## Demographic inference of the divergence history of *Erythrura trichroa* and *Erythrura papuana*

This notebook performs a demographic inference of the divergence history of *Erythrura trichroa* and *Erythrura papuana* using `dadi2`. For now I run a limited number of replicates, to be boosted in the future.
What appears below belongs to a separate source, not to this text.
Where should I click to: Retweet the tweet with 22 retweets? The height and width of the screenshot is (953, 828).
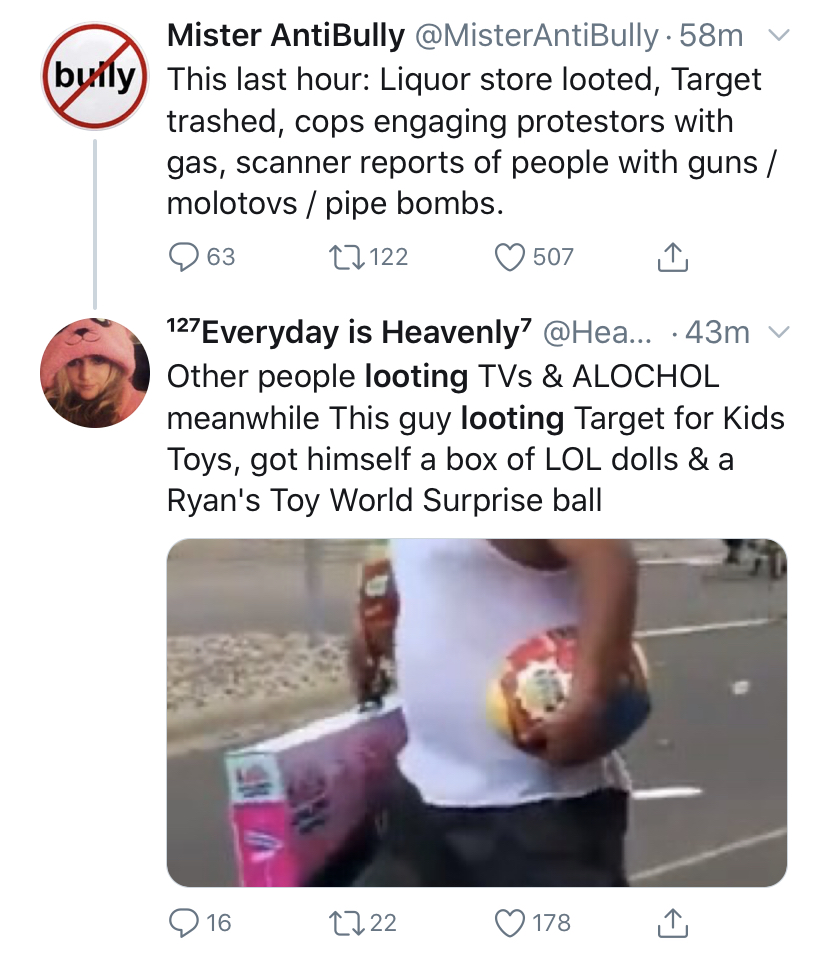346,923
We start by importing the relevant libraries: 

In [1]:
import os
import numpy as np
import dadi
import nlopt
from dadi import Numerics
from scipy.optimize import minimize

Next we provide inputs for the analysis: our `.vcf`, population IDs and names, projections and points, replicates, and seeds:

In [2]:
vcf = "/home/k14m234/erythrura_assembly/results/GCF_005870125.1/QC/erythrura.pruned.vcf.gz"
popfile = "/home/k14m234/erythrura/config/pixy_pop.txt"
pops = ['trichroa', 'papuana']
projections = [20, 20]
n_reps = 10
maxiter = 10          # set 3 to mimic the moments example; 20-100 is more realistic
seed = 1
rng = np.random.default_rng(seed)

Directories for output: 

In [3]:
outdir = "/home/k14m234/erythrura/results/dadi"
os.makedirs(outdir, exist_ok=True)

Scaling constraints: 

In [4]:
mu = 2.3e-9            # per-site per-generation mutation rate
L  = 1010218420        # from awk '{sum += $3-$2} END{print sum}' erythrura_callable_sites.bed 
gen_time = 1.0         # years per generation (optional; set to 1 if unknown)

A folded SFS: 

In [5]:
dd = dadi.Misc.make_data_dict_vcf(vcf, popfile)
fs = dadi.Spectrum.from_data_dict(dd, pops, projections=projections, polarized=False)
print(fs.S())

73881.42115007679


Sample sizes and grid sizes:  

In [6]:
ns = fs.sample_sizes
pts_l = [max(ns)+20, max(ns)+30, max(ns)+40]

Bootstrapped datasets:

In [7]:
# --- ADD 1: bootstrap spectra ONCE (outside loop) ---
Nboot = 100
chunk_size = int(5e6)
chunks = dadi.Misc.fragment_data_dict(dd, chunk_size)
boots = dadi.Misc.bootstraps_from_dd_chunks(chunks, Nboot, pops, ns)
boots = [b.fold() for b in boots]
for b in boots:
    b.mask = fs.mask

Define models:

In [8]:
# strict isolation
def SI(params, ns, pts):
    nu1, nu2, T = params
    xx = dadi.Numerics.default_grid(pts)
    phi = dadi.PhiManip.phi_1D(xx)
    phi = dadi.PhiManip.phi_1D_to_2D(xx, phi)
    phi = dadi.Integration.two_pops(phi, xx, T, nu1=nu1, nu2=nu2, m12=0, m21=0)
    return dadi.Spectrum.from_phi(phi, ns, (xx, xx))
si_ex = dadi.Numerics.make_extrap_log_func(SI)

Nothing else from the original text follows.